Text excerpt:
◆ ◆ ◆

# Metrolink in the Snow



## Spokker (Jan 2, 2011)

Acton, a station in which Metrolink serves, is expected to get snow overnight (snow level: 2500-3000 feet). This also affords us a rare opportunity to see Metrolink operate in the snow if conditions hold up. I missed it last time, but here's what it looked like: 




Just a heads up if anyone is into that sort of thing.

You can check for snow in Acton here: http://www.wunderground.com/webcams/StarpointWX/1/show.html


----------



## Spokker (Jan 3, 2011)

And here are my own snow photos from today.

http://www.flickr.com/photos/[email protected]/sets/72157625742863746/with/5322613430/


----------



## The Davy Crockett (Jan 7, 2011)

Great pics! Its good to see the "goon squad" on the Sprinter did not sour you on your photographic endeavors. Those jerks are the kind of morons who would let dollar bills blow past them while they where stooped over picking up pennies.


----------



## WhoozOn1st (Jan 7, 2011)

As with the supposed moon landings, clearly Hollywood trickery - and/or Photoshop/computer trickery, these days. Everybody knows it does NOT snow in southern California.


----------



## gswager (Jan 8, 2011)

WhoozOn1st said:


> As with the supposed moon landings, clearly Hollywood trickery - and/or Photoshop/computer trickery, these days. Everybody knows it does NOT snow in southern California.


Yes, it did snow in S. CA mountains and foothills! And in extremely rare case- the valley. It never snowed at your house, Whooz!


----------



## leemell (Jan 8, 2011)

gswager said:


> WhoozOn1st said:
> 
> 
> > As with the supposed moon landings, clearly Hollywood trickery - and/or Photoshop/computer trickery, these days. Everybody knows it does NOT snow in southern California.
> ...


It sure did, here is a pic. My father came home from his swing shift at Lockheed and got us out of bed to see the snowfall. This was in Van Nuys. It lasted most of the night and part of the next morning. We had about 12", lasted for three days and included huge icicles on the telephone and power lines. No school!


----------



## Dan O (Jan 16, 2011)

I am at about 1700 feet elevation and we occasionally get snow but it rarely sticks and then it is very sparse. However, 20 years ago it did snow enough to make small snowmen, etc. I'd guess about 3-4 inches. It was wonderful. I don't think Metrolink was running, at least in our area (San Berdo/Riverside) until a bit later.

Dan


----------

◆ ◆ ◆

Data supplied:
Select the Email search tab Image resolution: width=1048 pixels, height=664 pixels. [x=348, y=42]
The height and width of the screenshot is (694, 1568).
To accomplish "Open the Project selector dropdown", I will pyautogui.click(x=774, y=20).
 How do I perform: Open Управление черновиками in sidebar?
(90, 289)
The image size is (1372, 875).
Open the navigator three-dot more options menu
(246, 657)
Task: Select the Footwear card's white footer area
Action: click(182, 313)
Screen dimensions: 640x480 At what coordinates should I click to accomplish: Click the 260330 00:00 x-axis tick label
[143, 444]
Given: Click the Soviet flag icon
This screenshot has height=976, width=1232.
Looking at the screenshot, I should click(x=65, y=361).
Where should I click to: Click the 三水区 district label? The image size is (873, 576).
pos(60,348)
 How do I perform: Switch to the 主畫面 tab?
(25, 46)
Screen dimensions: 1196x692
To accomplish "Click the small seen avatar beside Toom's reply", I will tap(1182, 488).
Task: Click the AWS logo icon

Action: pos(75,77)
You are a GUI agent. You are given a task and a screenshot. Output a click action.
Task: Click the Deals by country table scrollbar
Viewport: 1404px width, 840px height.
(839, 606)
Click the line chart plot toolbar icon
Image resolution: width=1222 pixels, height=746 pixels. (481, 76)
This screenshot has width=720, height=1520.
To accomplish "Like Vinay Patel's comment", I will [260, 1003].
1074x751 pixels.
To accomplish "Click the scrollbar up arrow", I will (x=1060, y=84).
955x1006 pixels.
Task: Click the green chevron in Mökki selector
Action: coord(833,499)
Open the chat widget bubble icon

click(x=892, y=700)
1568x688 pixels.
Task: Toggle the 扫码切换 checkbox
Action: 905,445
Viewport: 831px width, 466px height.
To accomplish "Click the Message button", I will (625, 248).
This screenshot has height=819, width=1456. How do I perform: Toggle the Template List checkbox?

◆ ◆ ◆

Your tasks:
1. Switch "snowmen" to "snow forts" and write out the Metrolink snow thread again, starting with "I am at about" and going on through "a bit later.".
2. Copy out the listing verbatim, starting with the line with "Open the chat widget bubble icon" and going on through the last line of the listing.

Answers by task:
1.
I am at about 1700 feet elevation and we occasionally get snow but it rarely sticks and then it is very sparse. However, 20 years ago it did snow enough to make small snow forts, etc. I'd guess about 3-4 inches. It was wonderful. I don't think Metrolink was running, at least in our area (San Berdo/Riverside) until a bit later.

2.
Open the chat widget bubble icon

click(x=892, y=700)
1568x688 pixels.
Task: Toggle the 扫码切换 checkbox
Action: 905,445
Viewport: 831px width, 466px height.
To accomplish "Click the Message button", I will (625, 248).
This screenshot has height=819, width=1456. How do I perform: Toggle the Template List checkbox?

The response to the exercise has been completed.